Département des finances

Liquidé

Wortlaut

- Pourquoi vouloir exiger de l’UBS de doter ses sociétés filles avec 100 % de fonds propres, tout en admettant qu’une société active dans l’asset management n’as de loin pas la même exposition au risque qu’une filiale active dans l’investissement bancaire aux États-Unis, p.ex. ?
- Ne faudrait-il pas être plus nuancé en fonction du profil de risque opérationnel et financier ?

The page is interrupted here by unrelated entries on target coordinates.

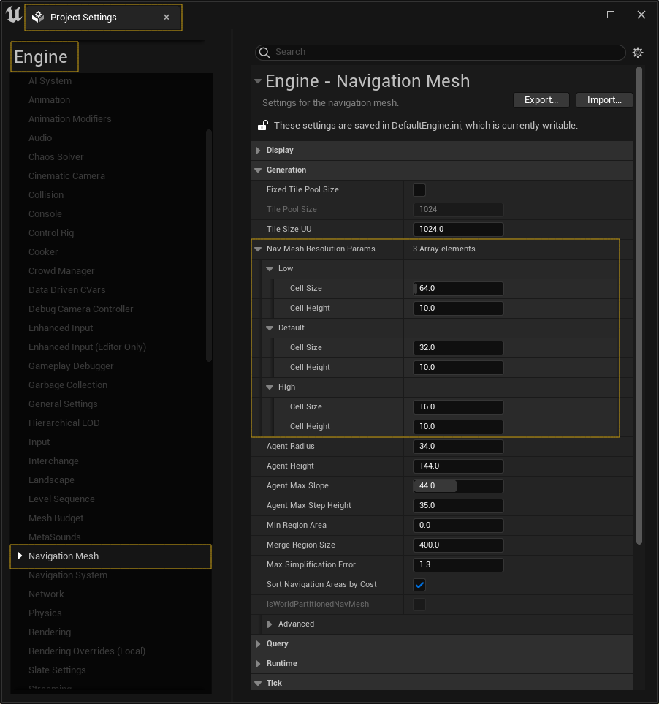The image size is (659, 704).
Task: Collapse the Generation section
Action: tap(258, 170)
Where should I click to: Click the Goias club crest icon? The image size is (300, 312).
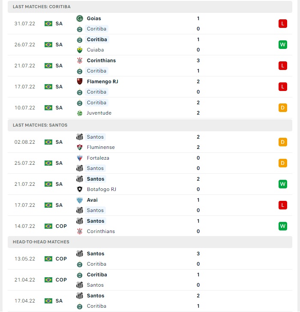click(80, 18)
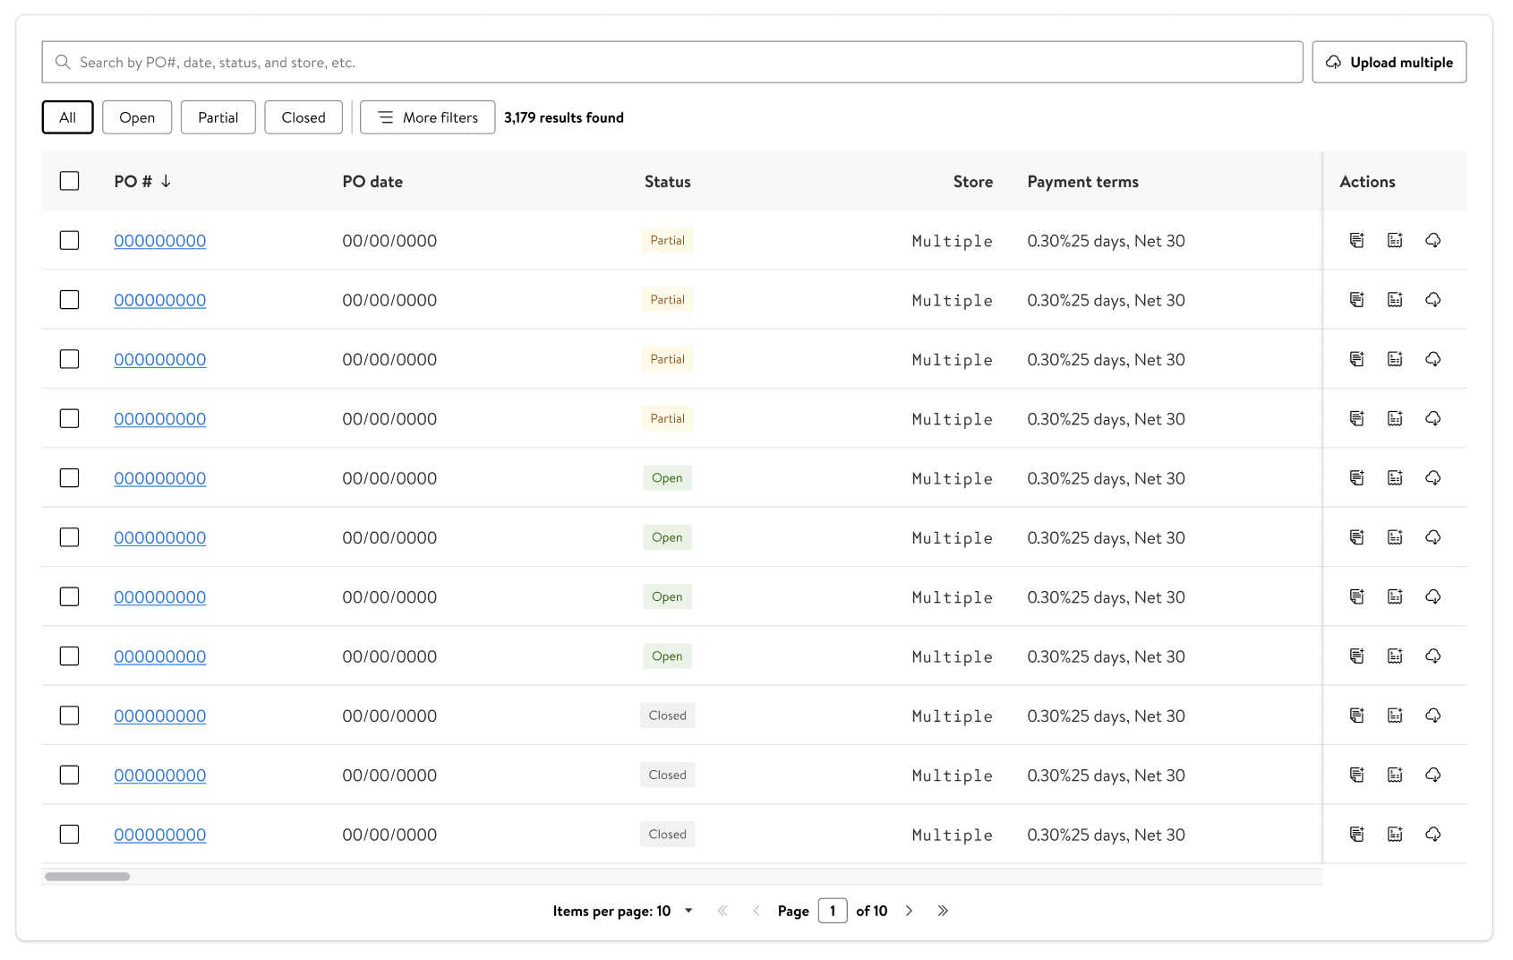The width and height of the screenshot is (1513, 960).
Task: Open the Items per page dropdown
Action: tap(688, 911)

Stellungnahme des Bundesrates

Le Conseil fédéral a examiné également des exigences en matière de fonds propres différentes pour les entités de gestion de fortune et les entités de banque d’investissement. Cette variante a été écartée pour plusieurs raisons. Les produits de la gestion de fortune, de la banque d’investissement et de la gestion d’actifs des grandes filiales étrangères se recoupent de plus en plus. Les clients privés fortunés, les family offices ou les fondations demandent souvent, dans le cadre de la gestion de fortune, des prestations relevant de la banque d’investissement, raison pour laquelle ces banques proposent également ce genre de services. Sur le plan réglementaire, il n’est donc pas possible de distinguer clairement entre la gestion de fortune, qui présente de faibles risques, et la banque d’investissement, qui est liée à des risques plus élevés. Cette solution n’est pas réalisable en pratique. Une deuxième raison de rejeter cette variante est que même dans le domaine de la gestion de fortune, il n’est pas certain dans quelle mesure un domaine d’activité conserve sa valeur en cas de crise et qu’il puisse être vendu sans que la banque ne subisse d’importantes pertes. Cela vaut en particulier dans une crise de confiance, lorsque les clients retirent leurs avoirs. Des pertes peuvent par exemple survenir lorsqu’un domaine d’activité de la gestion de fortune déficitaire ou visé par des procédures judiciaires doit être vendu sur un marché très défavorable.